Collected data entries
------------------------------------------------------------

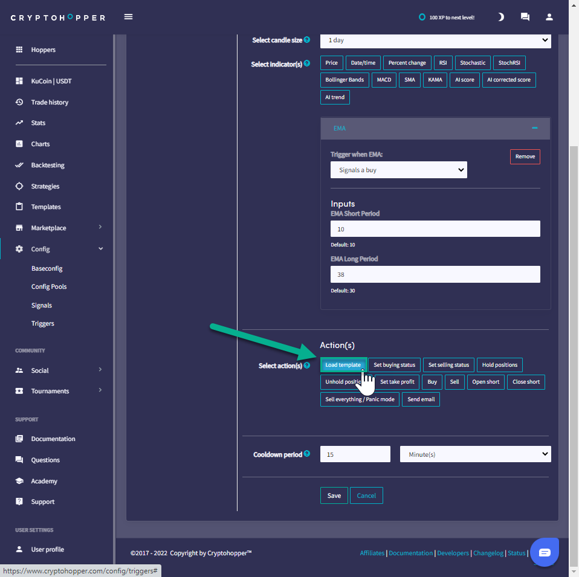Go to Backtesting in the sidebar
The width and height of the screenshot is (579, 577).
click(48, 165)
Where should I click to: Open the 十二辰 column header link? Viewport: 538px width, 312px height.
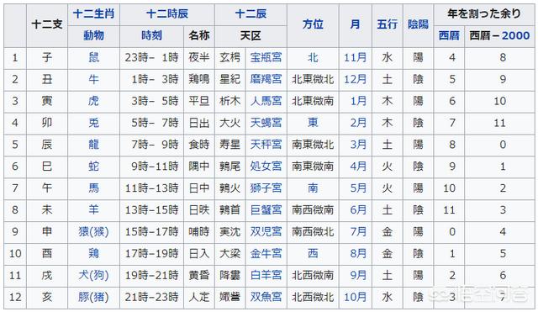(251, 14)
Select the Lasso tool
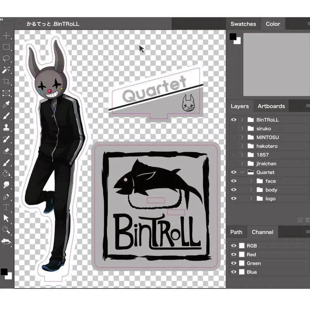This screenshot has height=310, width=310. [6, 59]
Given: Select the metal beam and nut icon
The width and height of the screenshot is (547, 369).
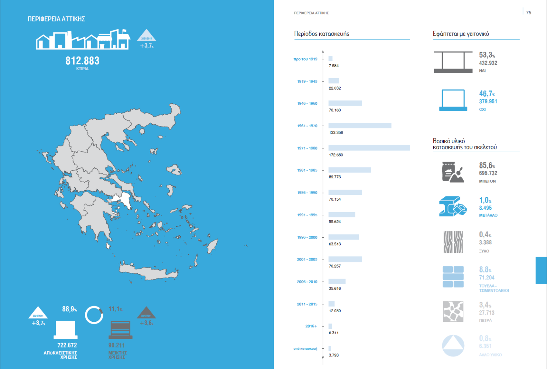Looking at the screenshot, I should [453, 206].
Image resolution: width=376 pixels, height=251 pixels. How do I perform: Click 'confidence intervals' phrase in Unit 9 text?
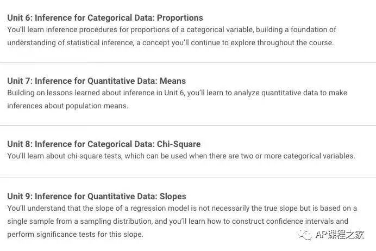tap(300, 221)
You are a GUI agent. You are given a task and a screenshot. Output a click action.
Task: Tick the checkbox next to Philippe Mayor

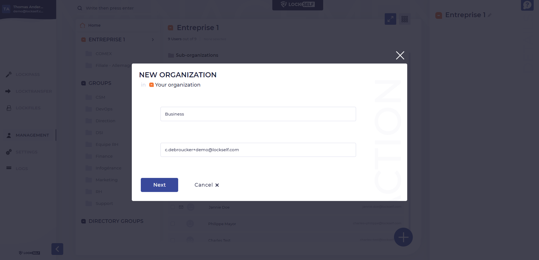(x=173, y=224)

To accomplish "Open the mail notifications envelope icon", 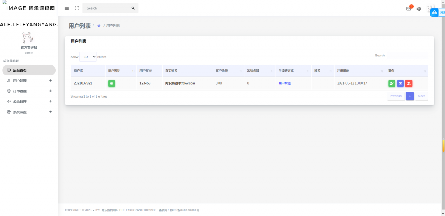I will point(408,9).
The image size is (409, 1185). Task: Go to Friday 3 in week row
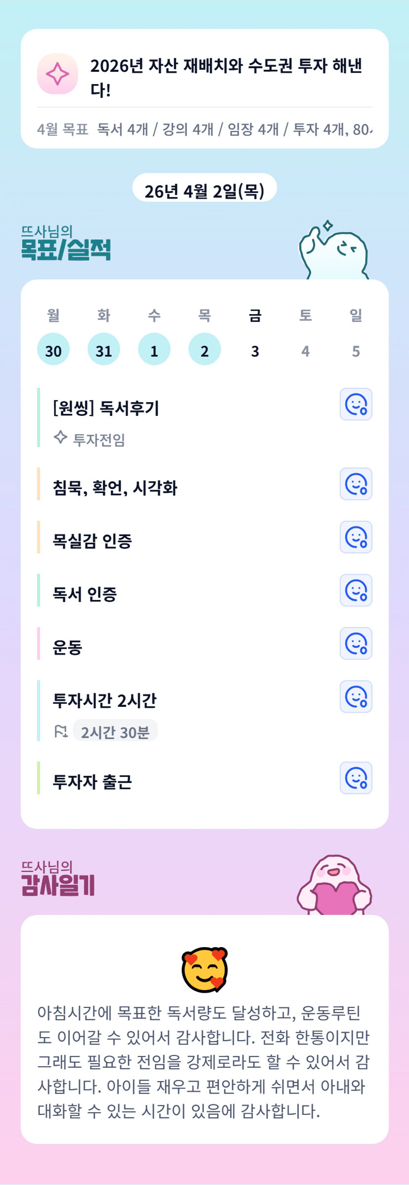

------------------------------------------------------------

_Exercise description_.
Within the data above, repeat exactly the lines from the one bearing "Given: Select the metal beam and nut icon" through the one bearing "You are a GUI". Include no pictures and nothing else.

_Solution for this problem_.
Given: Select the metal beam and nut icon
The width and height of the screenshot is (547, 369).
Looking at the screenshot, I should [453, 206].
Image resolution: width=376 pixels, height=251 pixels. How do I perform: Click 'confidence intervals' phrase in Unit 9 text?
tap(300, 221)
You are a GUI agent. You are given a task and a screenshot. Output a click action.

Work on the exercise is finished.